(490d) Developing An Information Theoretic Framework for Model Selection in Systems Biology | AIChE

(490d) Developing An Information Theoretic Framework for Model Selection in Systems Biology

Authors 

DeVilbiss, F. T. - Presenter, Purdue University
Ramkrishna, D., Purdue University
Song, H. S., Purdue University



In the process of model development, systems biologists often arrive at crossroads when it comes to selecting a specific modeling approach out of many possible ones to describe the functionality of a given network. A variety of system descriptions are available for such applications from low level resolutions to that of the organism. While there is no universal rule to determine the absolute utility of a model, certain metrics demonstrate promise in providing a coherent, rational, and objective basis for comparing model predictions.  To address the problem of model selection, it is prudent to borrow arguments formulated from information theory. In this light, it becomes possible to distinguish models from one another in their ability to describe the regularity of a given system’s output data. Capturing this regularity is in itself an act of compressing the data and therefore information theoretic methods are applicable.
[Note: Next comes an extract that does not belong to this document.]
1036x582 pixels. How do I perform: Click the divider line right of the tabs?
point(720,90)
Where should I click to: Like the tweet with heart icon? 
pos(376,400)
In this vein, one may apply the Minimum Description Length (MDL) principle to candidate biological models in order to compare how well these models describe regularity in data. Metrics derived upon MDL principles seek to identify a single model from a set of candidate models that best compresses features in data. This approach accomplishes this task through the consideration of both the model’s likelihood of fit and inherent complexity. The model that best compresses data from a process can be said to be the most efficient and useful description of the system.

In this work, a handful of metrics developed upon these concepts, including Akaike Information Criteria (AIC), Bayesian Information Criterion (BIC), and Normalized Maximum Likelihood (NML) are considered for a group of dynamic metabolic models to determine which model best compresses metabolic data through maximizing model fit and minimizing model complexity. This analysis identifies a point of diminishing returns in which additional model complexity provides little gain in describing data accurately for both nested and non-nested metabolic models. Starting with a comparison of flux predictions made by constraint based, kinetic and cybernetic metabolic models, this work develops a framework that intends to be extended to other model comparison applications in systems biology.